🤖 AI Summary
Accurately detecting the precise temporal moments of hand–object contact in first-person videos is challenging due to subtle motions and frequent occlusions. This work proposes the Hand-informed Context Enhanced (HiCE) module, which integrates spatiotemporal features from both hand regions and their surrounding context, augmented with a cross-attention mechanism to model latent contact patterns. To further refine temporal discrimination, the authors introduce a grasp-aware loss function and a soft-label training strategy. Evaluated on TouchMoment—a newly curated large-scale dataset comprising 8,456 annotated contact moments—the proposed method achieves a 16.91% improvement in average precision over existing event localization approaches under a two-frame tolerance metric, substantially advancing the accuracy of contact moment detection.
📝 Abstract
We address the challenging task of detecting the precise moment when hands make contact with objects in egocentric videos. This frame-level detection is crucial for augmented reality, human-computer interaction, assistive technologies, and robot learning applications, where contact onset signals action initiation or completion. Temporally precise detection is particularly challenging due to subtle hand motion variations near contact, frequent occlusions, fine-grained manipulation patterns, and the inherent motion dynamics of first-person perspectives.

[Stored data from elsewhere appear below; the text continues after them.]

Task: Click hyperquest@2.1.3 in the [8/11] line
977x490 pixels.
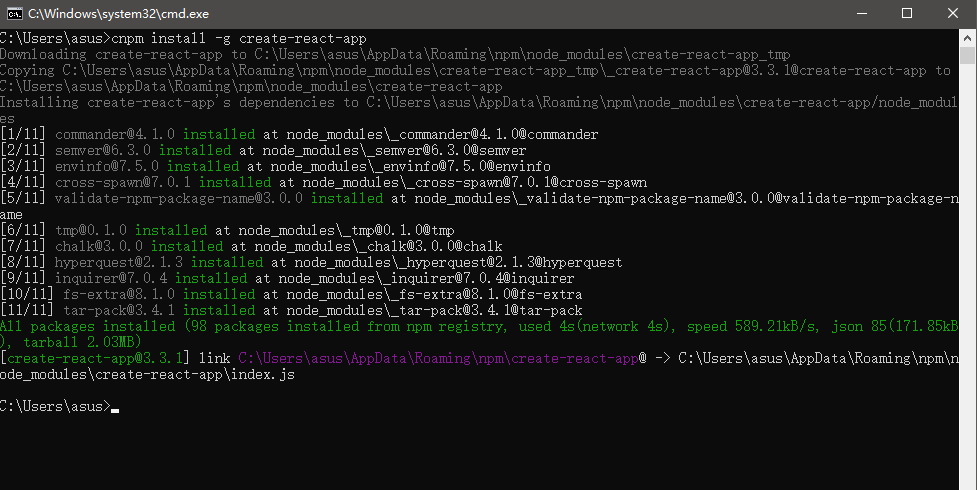Action: click(118, 262)
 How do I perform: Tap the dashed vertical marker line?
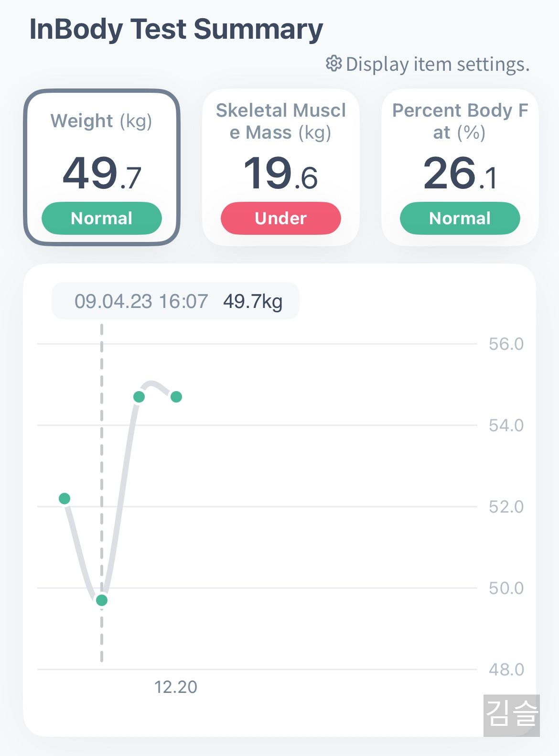click(102, 493)
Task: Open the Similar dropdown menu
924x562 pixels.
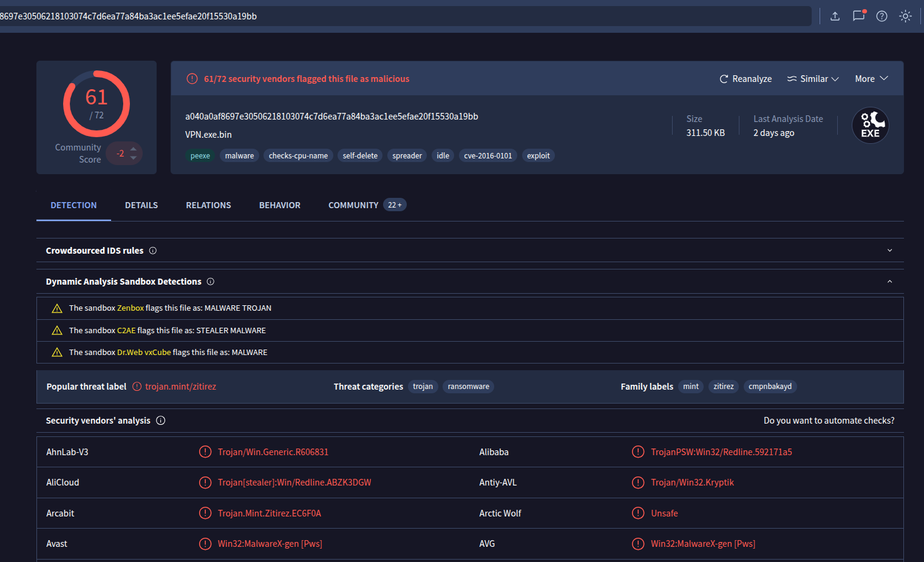Action: tap(813, 79)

To tackle these challenges, we propose a Hand-informed Context Enhanced module (HiCE; pronounced `high-see') that leverages spatiotemporal features from hand regions and their surrounding context through cross-attention mechanisms, learning to identify potential contact patterns. Our approach is further refined with a grasp-aware loss and soft label that emphasizes hand pose patterns and movement dynamics characteristic of touch events, enabling the model to distinguish between near-contact and actual contact frames. We also introduce TouchMoment, an egocentric dataset containing 4,021 videos and 8,456 annotated contact moments spanning over one million frames. Experiments on TouchMoment show that, under a strict evaluation criterion that counts a prediction as correct only if it falls within a two-frame tolerance of the ground-truth moment, our method achieves substantial gains and outperforms state-of-the-art event-spotting baselines by 16.91% average precision.